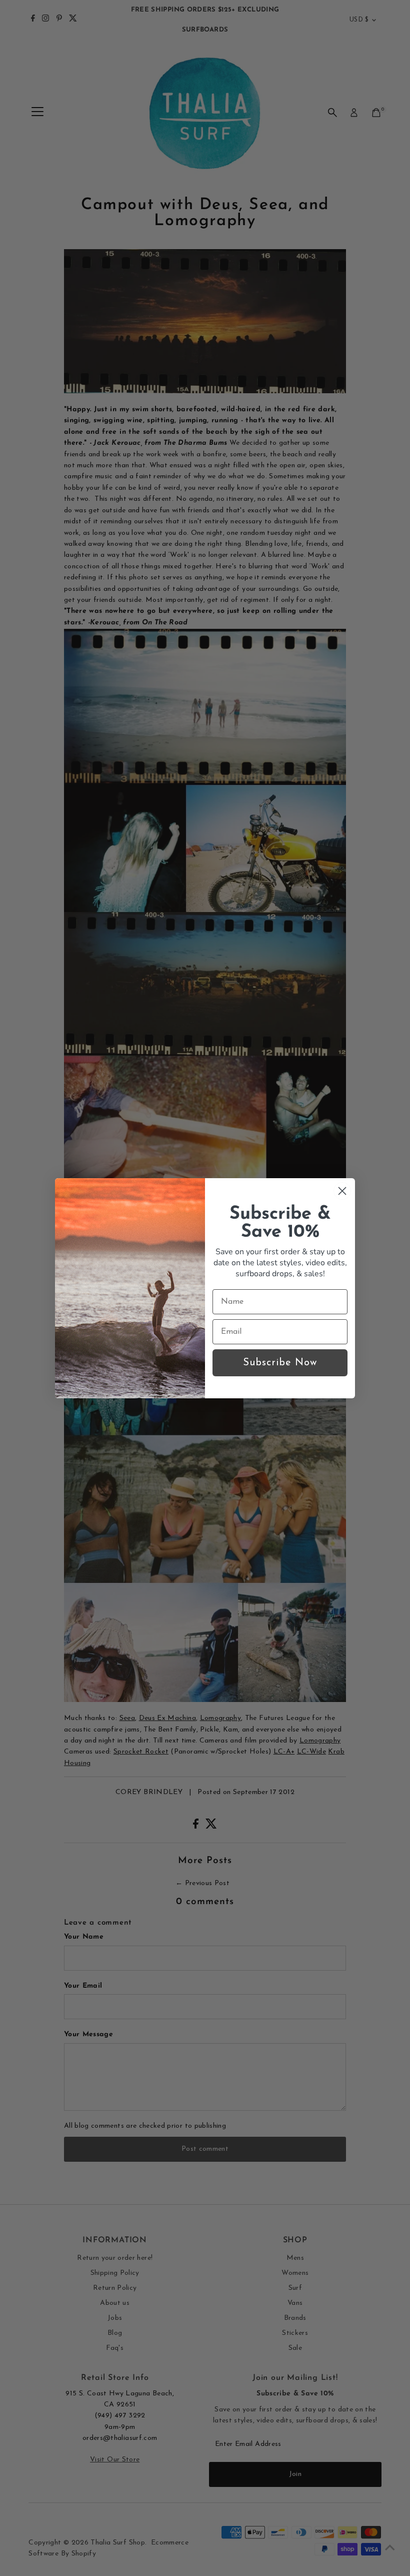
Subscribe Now (280, 1363)
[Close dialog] (342, 1191)
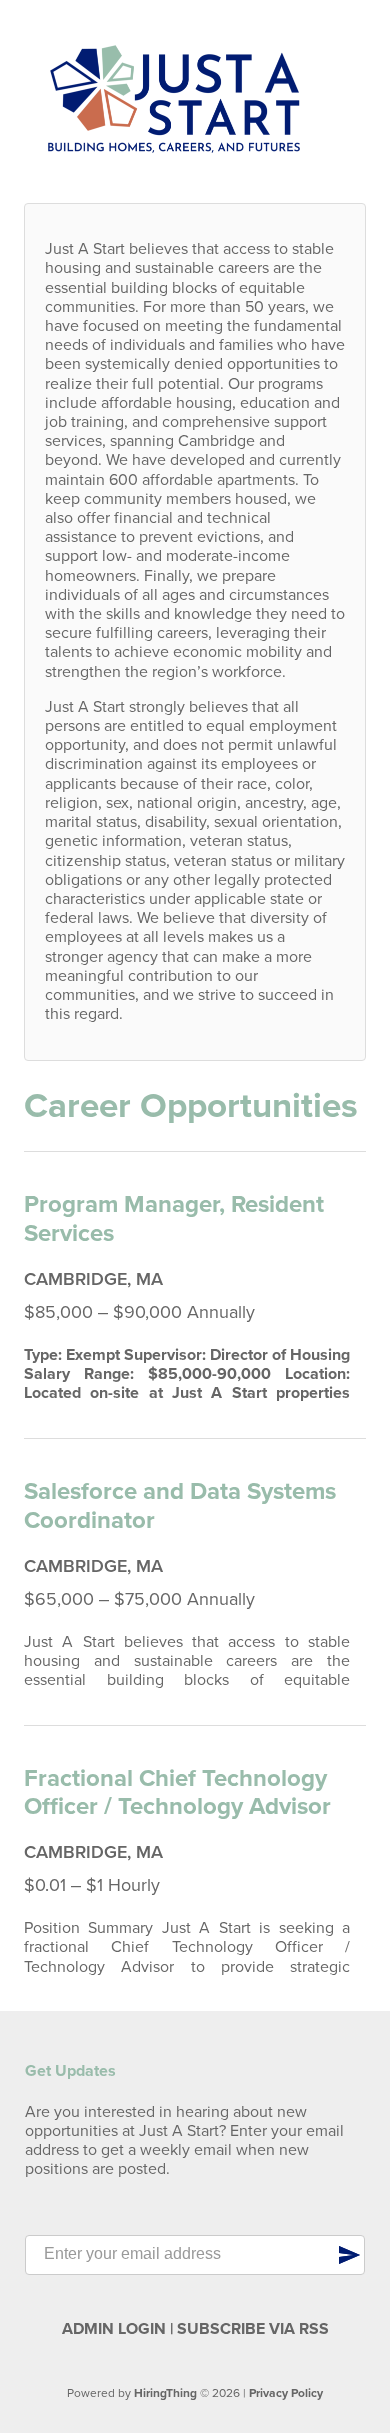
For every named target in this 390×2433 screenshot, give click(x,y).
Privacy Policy (286, 2393)
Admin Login (114, 2329)
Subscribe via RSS (253, 2329)
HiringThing (165, 2393)
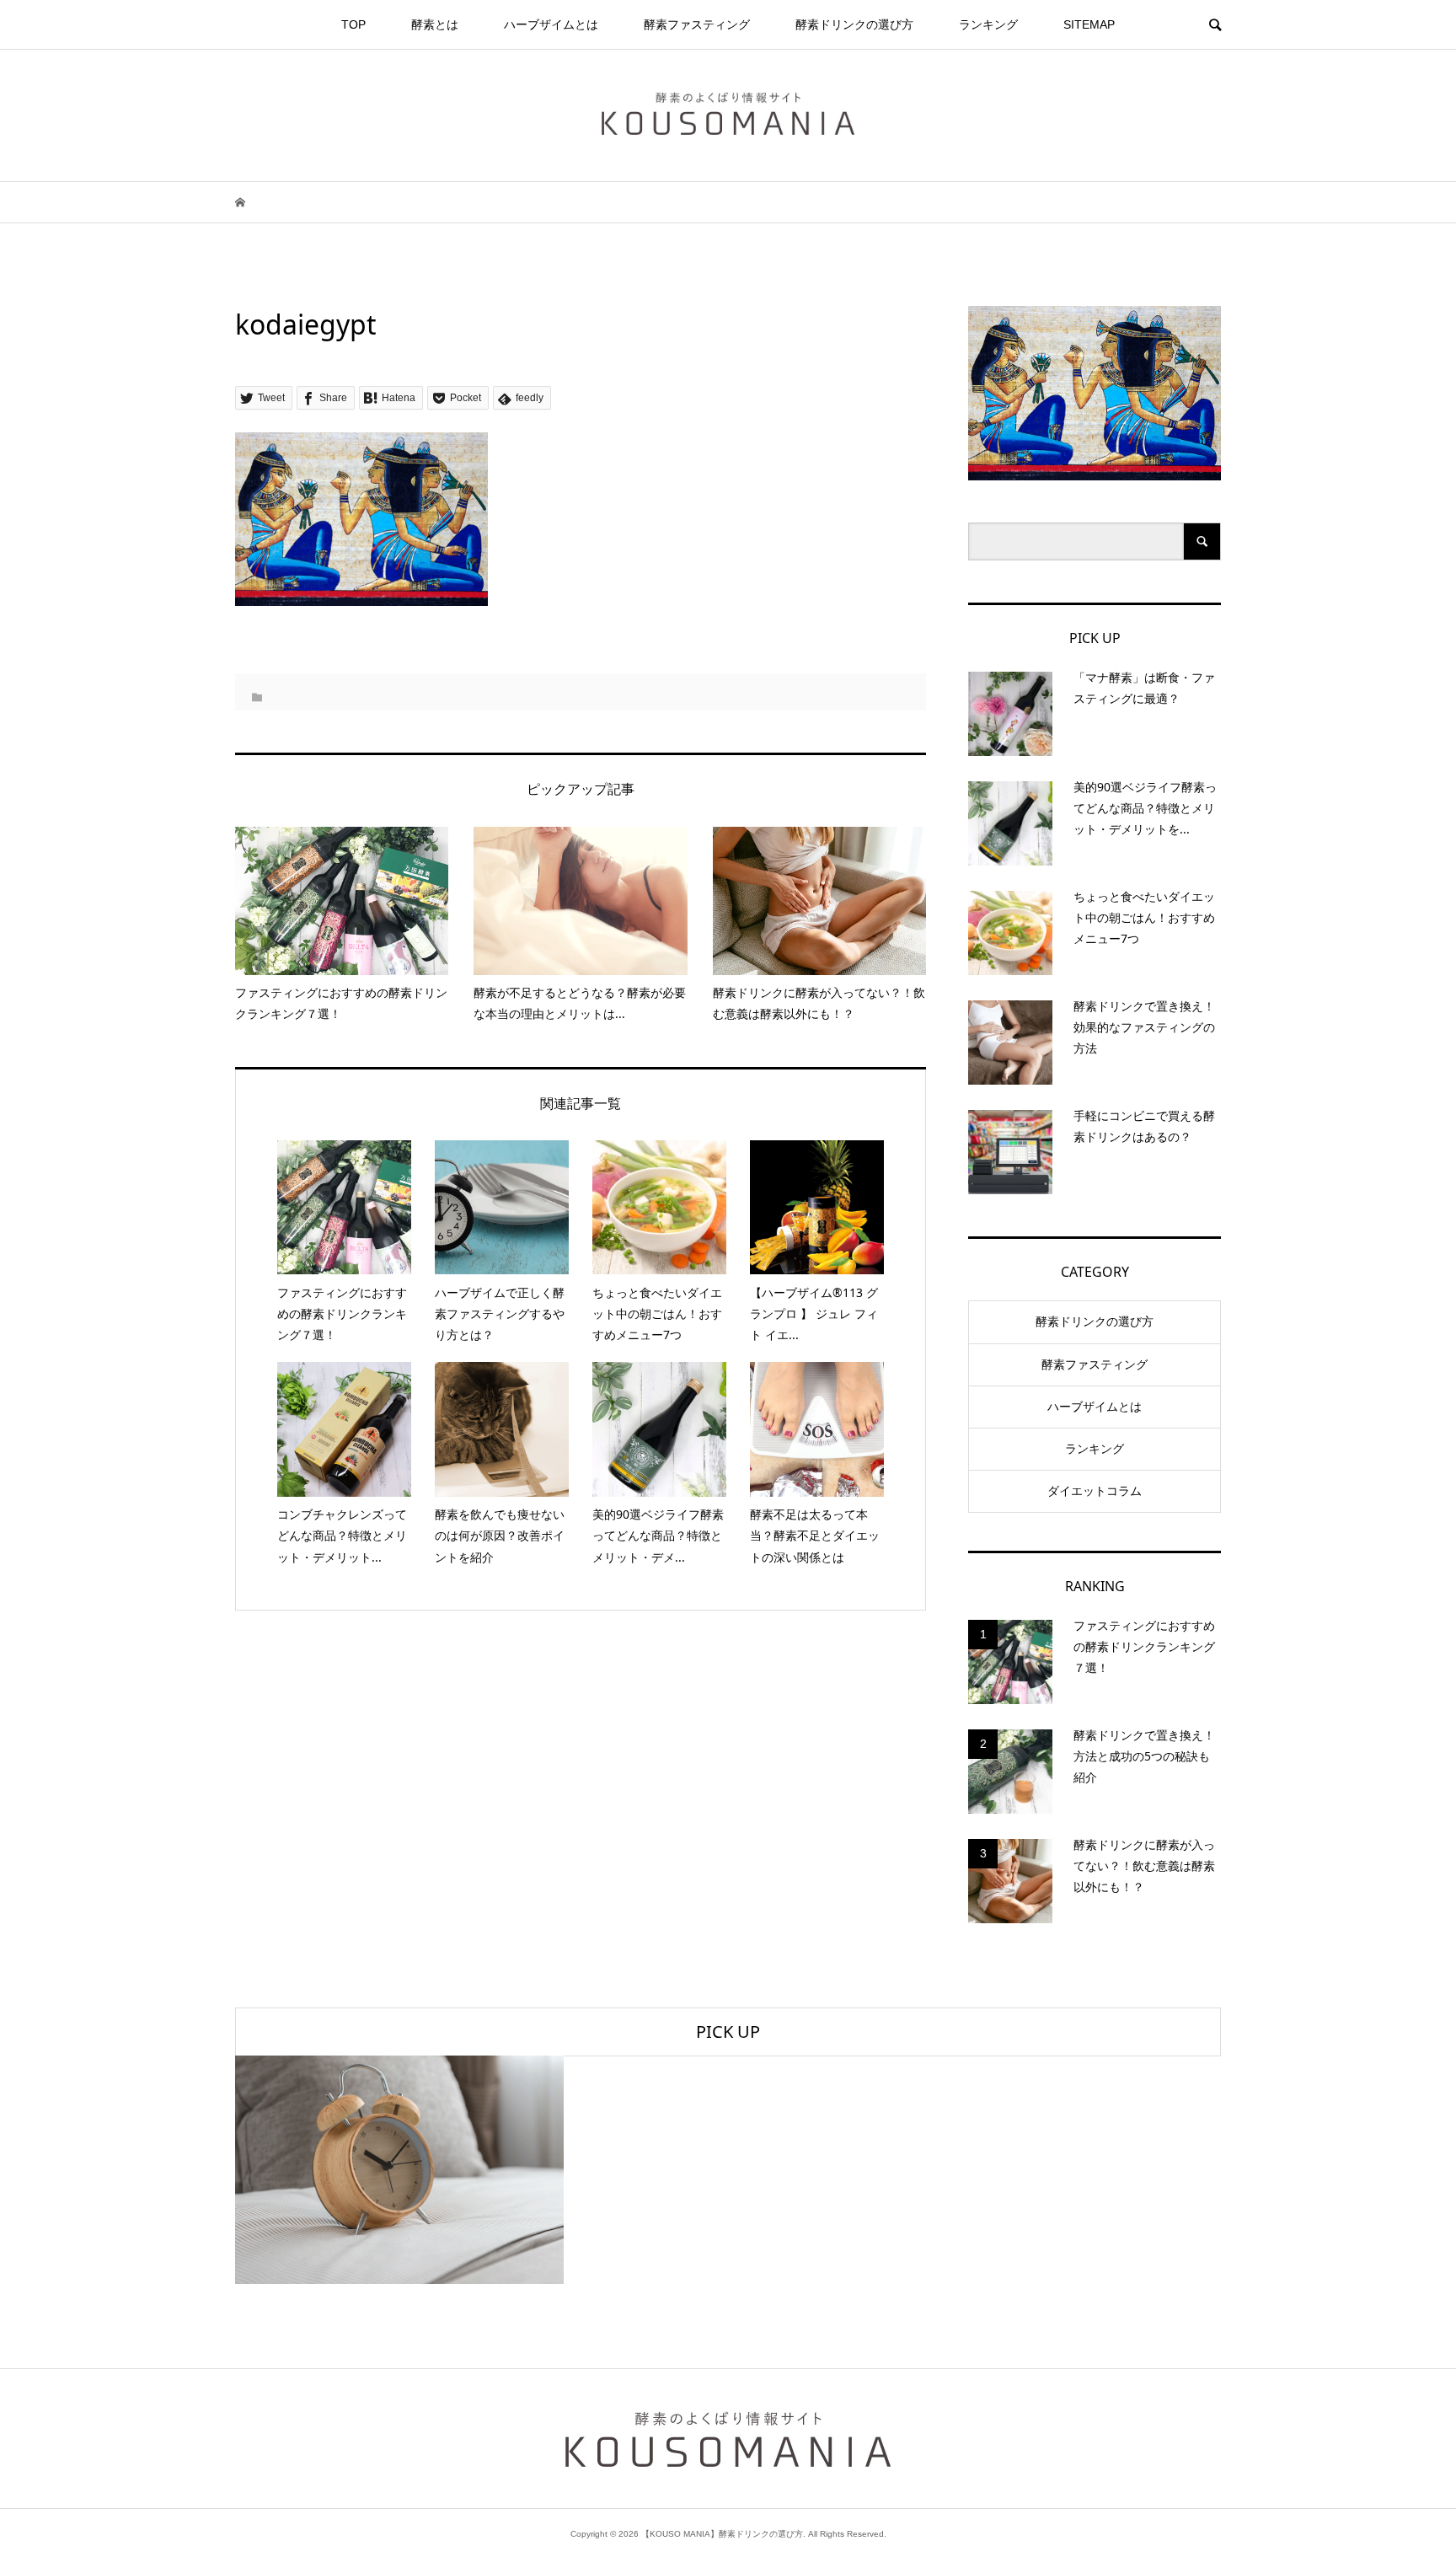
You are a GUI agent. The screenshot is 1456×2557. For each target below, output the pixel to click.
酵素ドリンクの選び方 (854, 24)
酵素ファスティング (697, 24)
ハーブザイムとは (551, 24)
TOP (353, 24)
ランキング (988, 24)
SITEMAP (1089, 24)
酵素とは (434, 24)
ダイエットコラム (1094, 1491)
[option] (399, 2170)
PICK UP (728, 2031)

━━━━━━━━

### TASK TO CARRY OUT
The answer must be the listing above, restated word for word, with no images in it.

### SOLVED PROBLEM
Subscribe Now (280, 1363)
[Close dialog] (342, 1191)
For every named target in this 390×2433 screenshot, give click(x,y).
Privacy Policy (286, 2393)
Admin Login (114, 2329)
Subscribe via RSS (253, 2329)
HiringThing (165, 2393)
You are a GUI agent. The screenshot is 1456×2557. For each target below, output the pixel to click.
酵素ドリンクの選び方 (854, 24)
酵素ファスティング (697, 24)
ハーブザイムとは (551, 24)
TOP (353, 24)
ランキング (988, 24)
SITEMAP (1089, 24)
酵素とは (434, 24)
ダイエットコラム (1094, 1491)
[option] (399, 2170)
PICK UP (728, 2031)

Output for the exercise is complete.